Laugrand and Oosten use a multivocality method to tell the story of Christianity in the Keewatin. They draw on interviews with Inuit and Grey Nuns as well as archival material from Anglican, Catholic, government, and Inuit repositories. For the most part, this approach is compelling. For example, first reading priests’ and nuns’ interpretations of Pelagie Inuk’s vocation and path towards becoming a nun and then reading her own personal thoughts on the process reveals that Inuit were not separating from shamanism in the way that non-Inuit Christians may have thought. In general, the authors do an excellent job, as they do in their previous book, Inuit Shamanism and Christianity (Laugrand and Oosten 2010), of showing that the conversion to Christianity was not a full break from past religious traditions and that conversion is a culturally-informed process.

There are issues with the use of multivocality though, particularly in the third part of the book. Specifically, the chapter that addresses the physical and sexual abuse of students at the Turquetil Hall residential school is problematic. At the beginning of the section that focuses on sexual abuse are long quotes from two former Chesterfield Inlet Inuit who never actually resided in the boarding school. Their quotes downplay the abuse and suggest that accusations of it were falsifications and only about getting money. All of the testimonies which come afterwards—almost entirely from a series of interviews filmed by Isuma Productions and conducted by Zacharias Kunuk and Peter Irniq (2007-2009)—are extremely tough but important to read, and yet, based on the earlier quotes, one has the impression that they could all be lies. Listening to the stories of survivors of sexual abuse is so important, so it is concerning that voices that were only loosely connected to the actual place where abuse happened are given such prominence and that the authors do not appear to have profoundly listened to the survivors themselves.

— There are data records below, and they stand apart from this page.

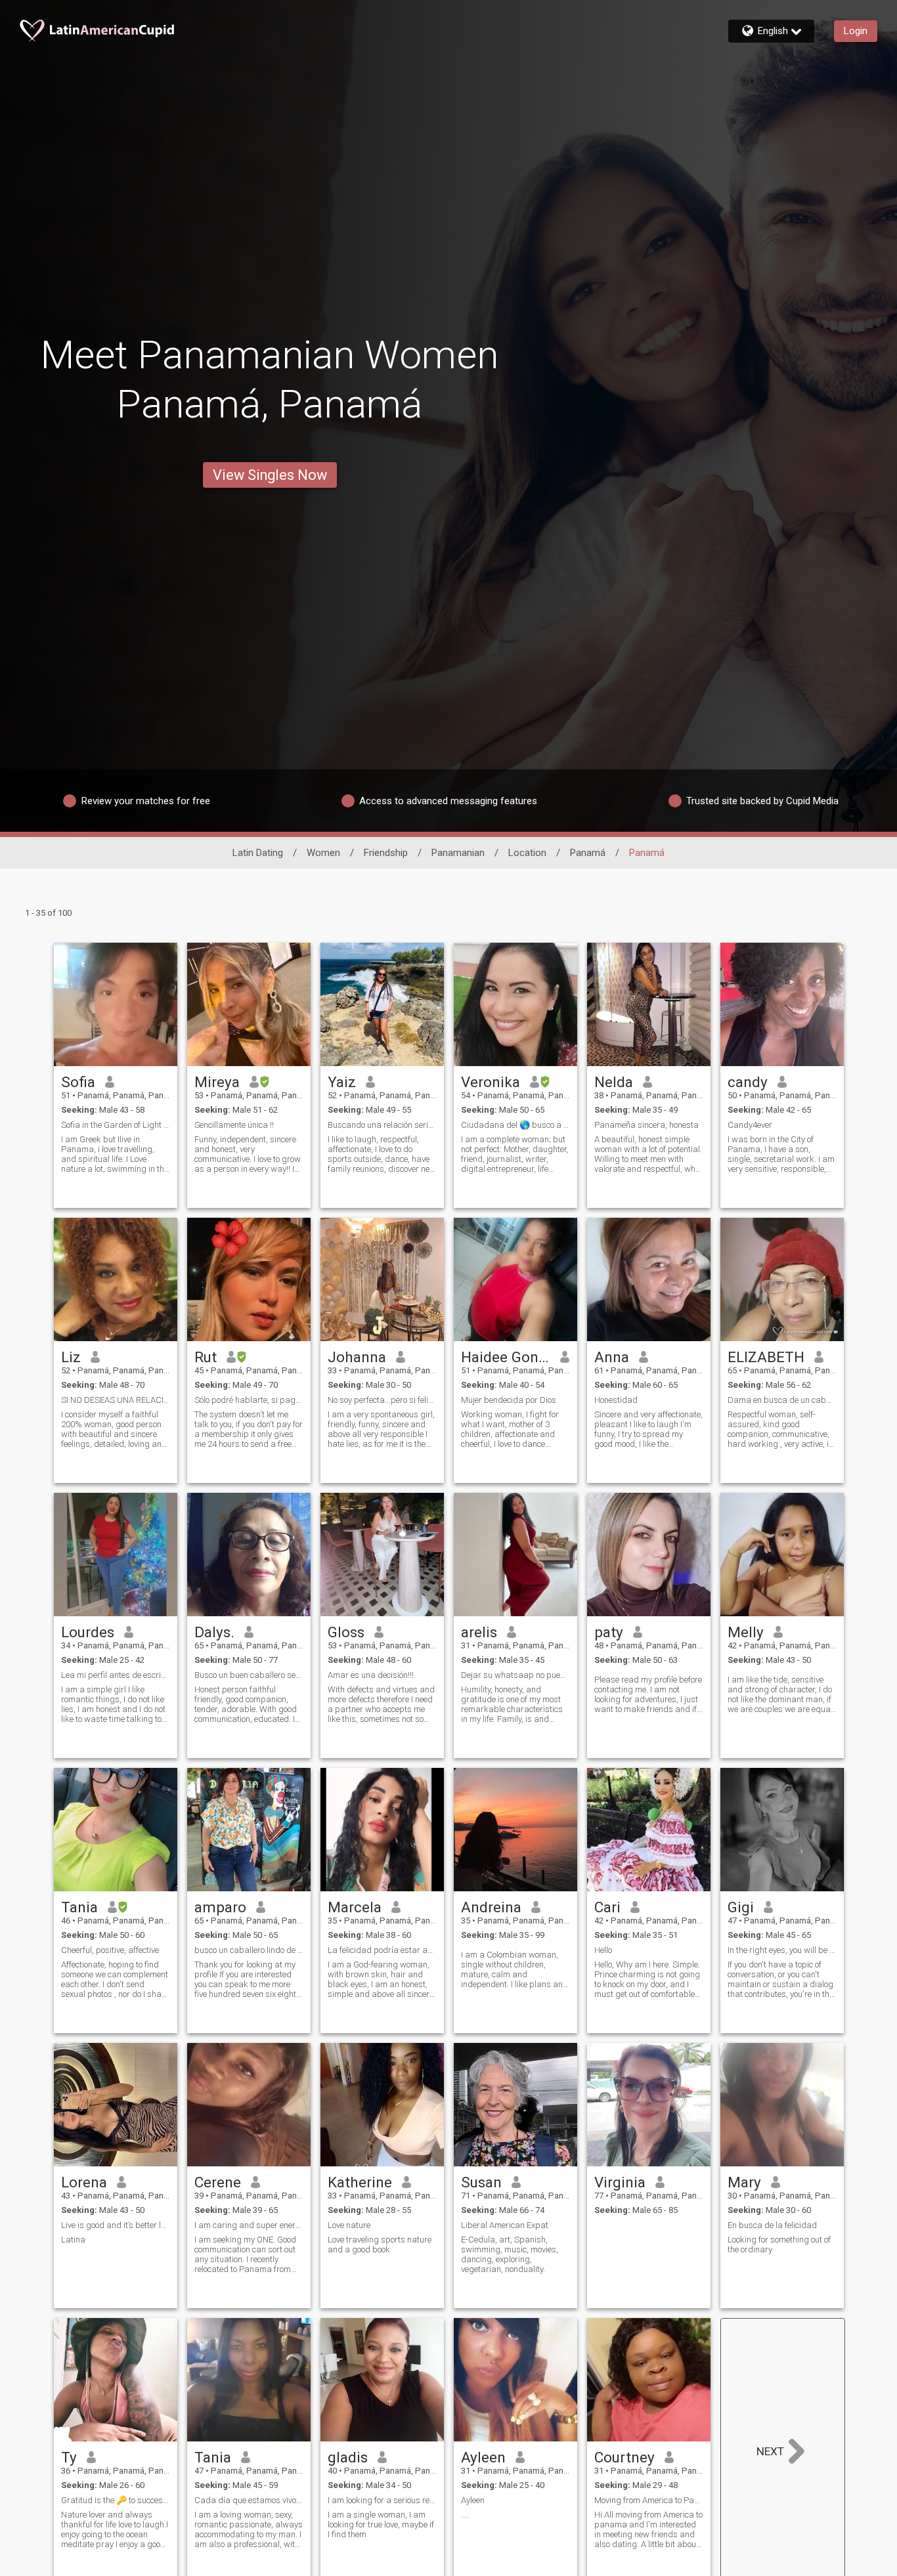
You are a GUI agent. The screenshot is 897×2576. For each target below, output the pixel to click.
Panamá (587, 853)
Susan (481, 2182)
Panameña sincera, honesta (646, 1125)
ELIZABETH (766, 1356)
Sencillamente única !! (234, 1125)
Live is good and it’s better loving (115, 2225)
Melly (746, 1632)
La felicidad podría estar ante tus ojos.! (382, 1950)
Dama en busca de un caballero (782, 1400)
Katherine (360, 2182)
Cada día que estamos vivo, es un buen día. (248, 2500)
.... (465, 2515)
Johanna (357, 1356)
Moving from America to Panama (648, 2500)
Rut (205, 1356)
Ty (69, 2457)
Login (855, 31)
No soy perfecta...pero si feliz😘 (382, 1400)
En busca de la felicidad (772, 2225)
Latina (73, 2239)
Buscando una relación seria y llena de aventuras (382, 1125)
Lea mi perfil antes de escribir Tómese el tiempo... (115, 1675)
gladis (348, 2457)
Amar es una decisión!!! (371, 1675)
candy (748, 1081)
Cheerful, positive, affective (110, 1950)
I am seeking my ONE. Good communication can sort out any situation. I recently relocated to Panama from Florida (245, 2254)
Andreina (491, 1907)
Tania (79, 1907)
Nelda (613, 1081)
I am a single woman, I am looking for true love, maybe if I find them (381, 2524)
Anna (611, 1356)
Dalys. (214, 1632)
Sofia (78, 1081)
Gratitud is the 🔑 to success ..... (115, 2500)
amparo (220, 1907)
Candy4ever (750, 1125)
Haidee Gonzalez (506, 1356)
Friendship (386, 853)
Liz (71, 1356)
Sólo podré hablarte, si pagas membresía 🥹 (248, 1400)
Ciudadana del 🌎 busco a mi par (515, 1125)
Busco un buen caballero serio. (248, 1675)
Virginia (619, 2182)
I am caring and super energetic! (248, 2225)
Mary (744, 2182)
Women (323, 853)
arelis (479, 1632)
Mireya (217, 1081)
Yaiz (342, 1081)
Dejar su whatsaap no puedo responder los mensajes (515, 1675)
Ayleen (483, 2457)
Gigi (741, 1907)
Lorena (84, 2182)
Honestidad (616, 1400)
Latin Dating (257, 853)
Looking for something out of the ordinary (779, 2244)
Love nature (349, 2225)
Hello (603, 1950)
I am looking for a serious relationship (382, 2500)
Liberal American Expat (504, 2225)
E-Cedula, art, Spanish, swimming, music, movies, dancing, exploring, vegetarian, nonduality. (509, 2254)
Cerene (217, 2182)
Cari (607, 1907)
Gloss (346, 1632)
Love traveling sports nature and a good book (379, 2244)
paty (608, 1632)
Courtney (624, 2457)
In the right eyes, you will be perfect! (782, 1950)
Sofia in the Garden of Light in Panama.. (115, 1125)
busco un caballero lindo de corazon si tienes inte (248, 1950)
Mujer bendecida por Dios (508, 1400)
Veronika (490, 1081)
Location (527, 853)
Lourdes (87, 1632)
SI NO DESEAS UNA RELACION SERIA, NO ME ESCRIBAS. (115, 1400)
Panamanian (458, 853)
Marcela (355, 1907)
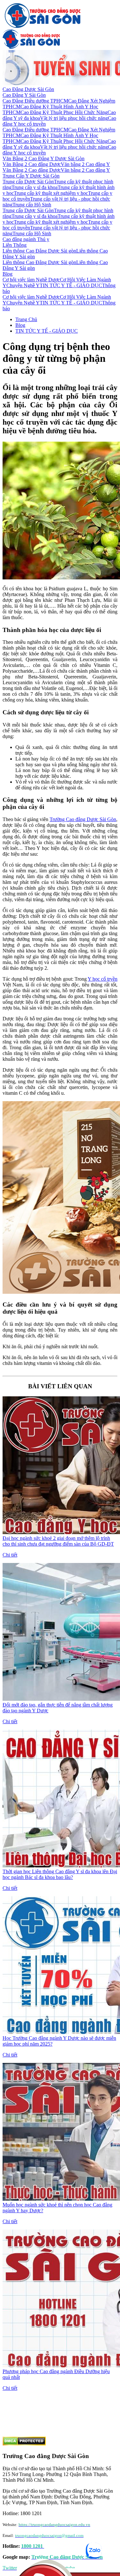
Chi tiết (10, 1555)
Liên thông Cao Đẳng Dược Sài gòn (39, 250)
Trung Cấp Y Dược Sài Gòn (31, 176)
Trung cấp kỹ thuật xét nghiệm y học (51, 193)
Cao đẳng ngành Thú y (26, 239)
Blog (7, 274)
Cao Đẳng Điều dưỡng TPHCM (35, 101)
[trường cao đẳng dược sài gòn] (43, 26)
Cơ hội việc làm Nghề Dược (31, 279)
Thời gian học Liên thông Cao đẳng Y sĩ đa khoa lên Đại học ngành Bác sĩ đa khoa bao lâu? (60, 1874)
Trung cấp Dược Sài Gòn (28, 181)
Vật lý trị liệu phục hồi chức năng (74, 118)
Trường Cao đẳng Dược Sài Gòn (83, 819)
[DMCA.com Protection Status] (24, 2444)
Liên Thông (15, 245)
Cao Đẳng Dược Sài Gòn (28, 89)
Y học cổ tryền (102, 979)
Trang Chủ (26, 319)
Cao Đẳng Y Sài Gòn (24, 95)
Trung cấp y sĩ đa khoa (35, 187)
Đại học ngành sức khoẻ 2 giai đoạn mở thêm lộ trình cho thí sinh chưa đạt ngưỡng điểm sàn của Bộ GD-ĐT (58, 1541)
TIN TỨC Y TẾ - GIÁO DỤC (71, 285)
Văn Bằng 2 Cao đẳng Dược (32, 164)
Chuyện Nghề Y (23, 285)
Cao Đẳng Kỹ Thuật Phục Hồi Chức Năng (64, 112)
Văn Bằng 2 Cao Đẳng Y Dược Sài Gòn (43, 158)
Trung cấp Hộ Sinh (31, 204)
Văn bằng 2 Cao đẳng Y (85, 164)
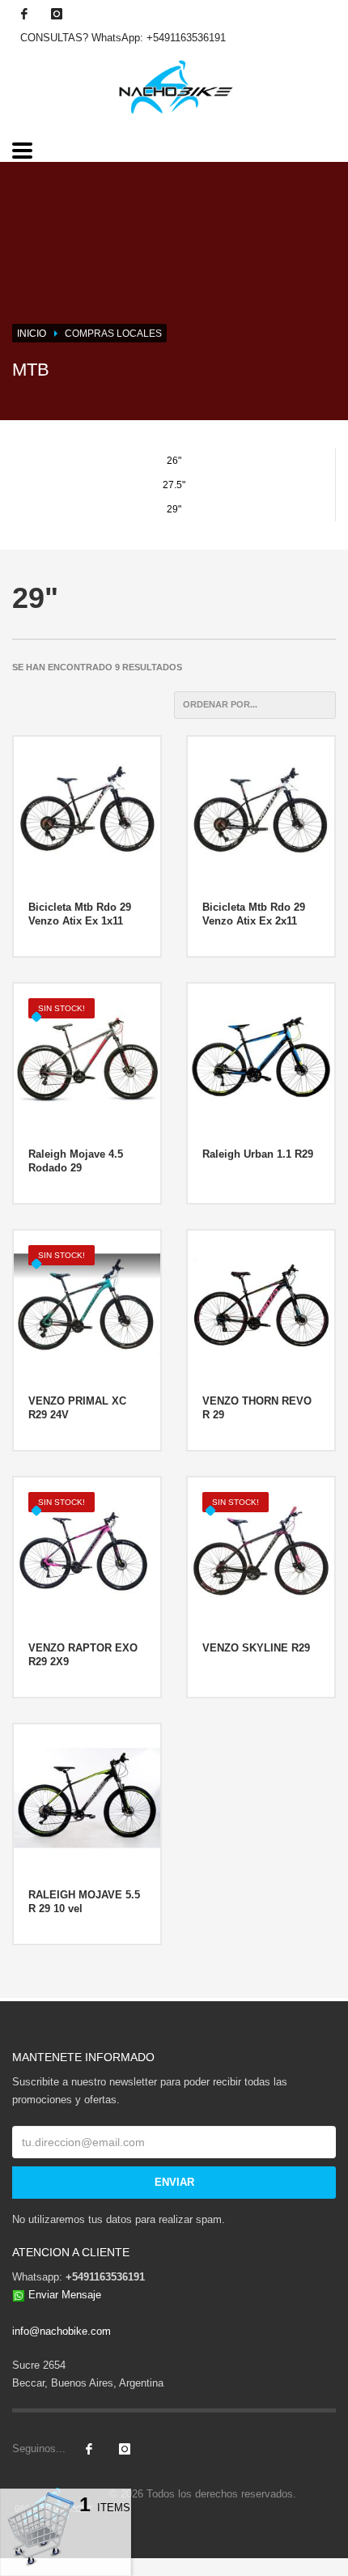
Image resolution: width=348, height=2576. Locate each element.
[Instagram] (57, 14)
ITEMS (104, 2508)
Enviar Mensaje (64, 2295)
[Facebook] (24, 14)
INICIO (31, 333)
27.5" (174, 485)
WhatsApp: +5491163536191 (158, 38)
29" (174, 509)
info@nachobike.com (61, 2331)
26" (174, 460)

While a detailed history of Turquetil Hall is needed in the literature, it seems that the authors’ choice to “neither defend one opinion nor to adopt a neutral position” (11) and lack of comprehensive, first-hand interviews about life in the residential school weakens this section of the book.

Other choices related to residential schooling are questionable. It is unclear why the authors and publisher felt it important to provide a register of every student who attended the school. It is doubtful that so many former students would have provided permission for their personal information to be published in this way. Revealing this information will likely deepen the distrust many Inuit already have of researchers.

Less egregious issues appear periodically, such as the conflation of two people into one because of similar names, indexical errors, geographic misplacements, and copy-editing mistakes. These raise some questions about the attention paid to specific details. Nevertheless, a tremendous amount of research went into this book, and the overarching history of Inuit engagement with Catholicism in the Keewatin reads well and contains much novel material.

Although residential schooling in Chesterfield Inlet has been handled in a manner that gives rise to concern, the intertwining of Christianity into Inuit life and culture over the course of a century is addressed in a substantial way. Laugrand and Oosten have written a contribution worth reading that focuses on one region of the Arctic and how the development of a mission in one community played an important part in this history, enriching our understanding of the processes, transformations, and lived experiences inherent to conversion and immersion in Christianity.